- Records contained in a dataset
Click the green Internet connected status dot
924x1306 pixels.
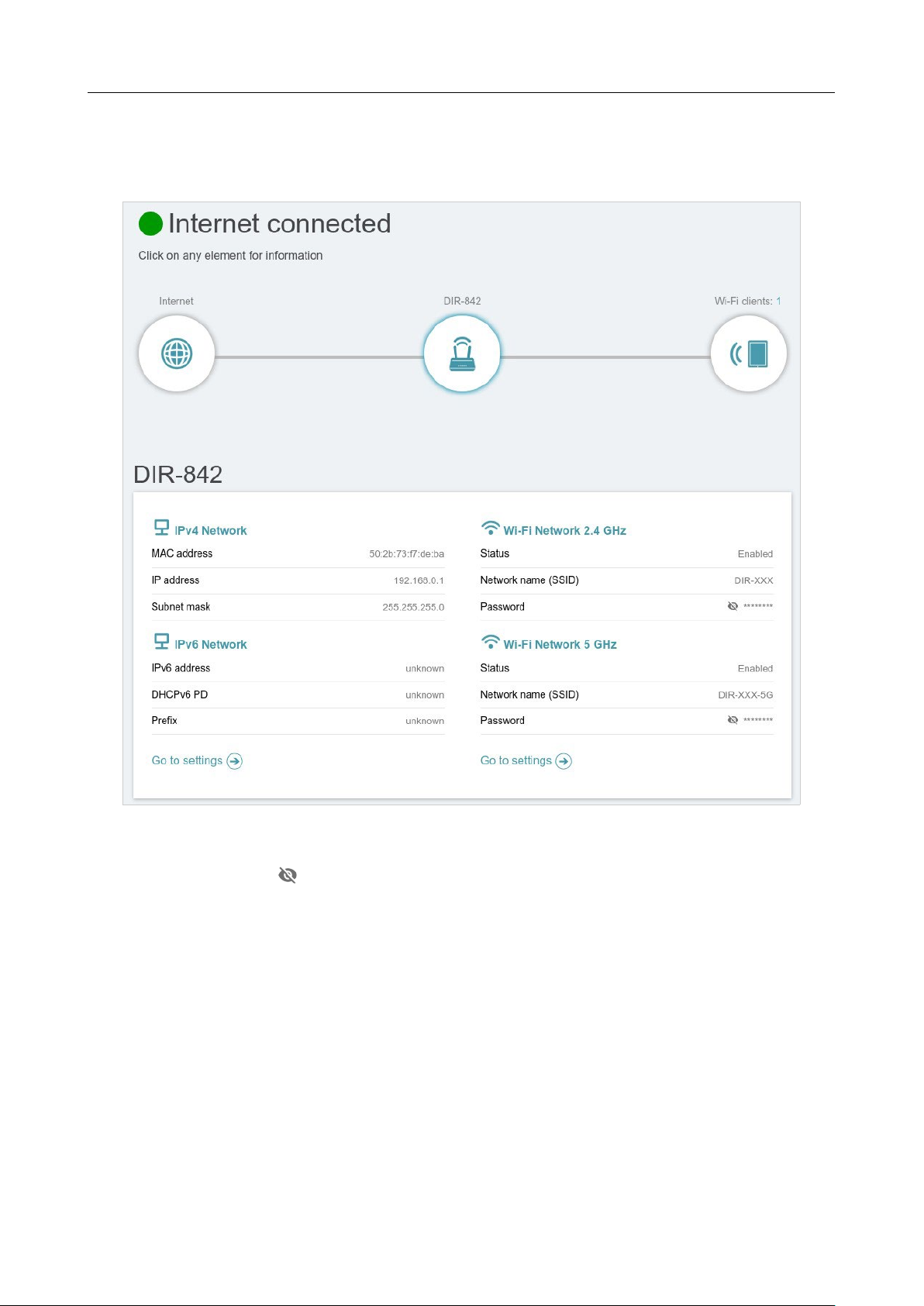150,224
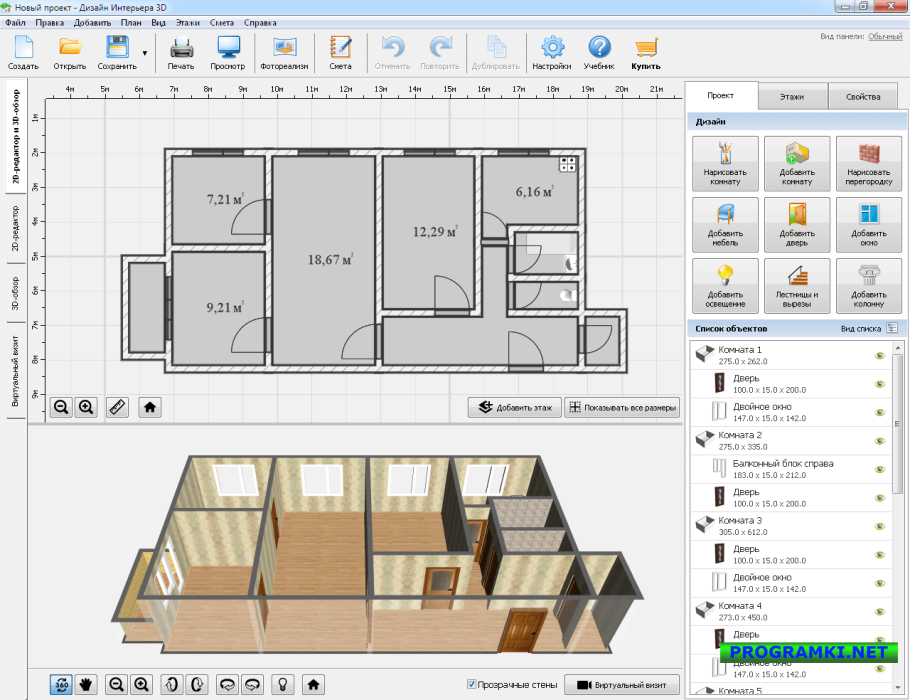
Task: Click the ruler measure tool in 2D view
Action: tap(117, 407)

- Your instructions
Repeat all of the entries above exactly. Keep pictures out of it.

- Worked solution
Click the green Internet connected status dot
924x1306 pixels.
150,224
Task: Click the ruler measure tool in 2D view
Action: tap(117, 407)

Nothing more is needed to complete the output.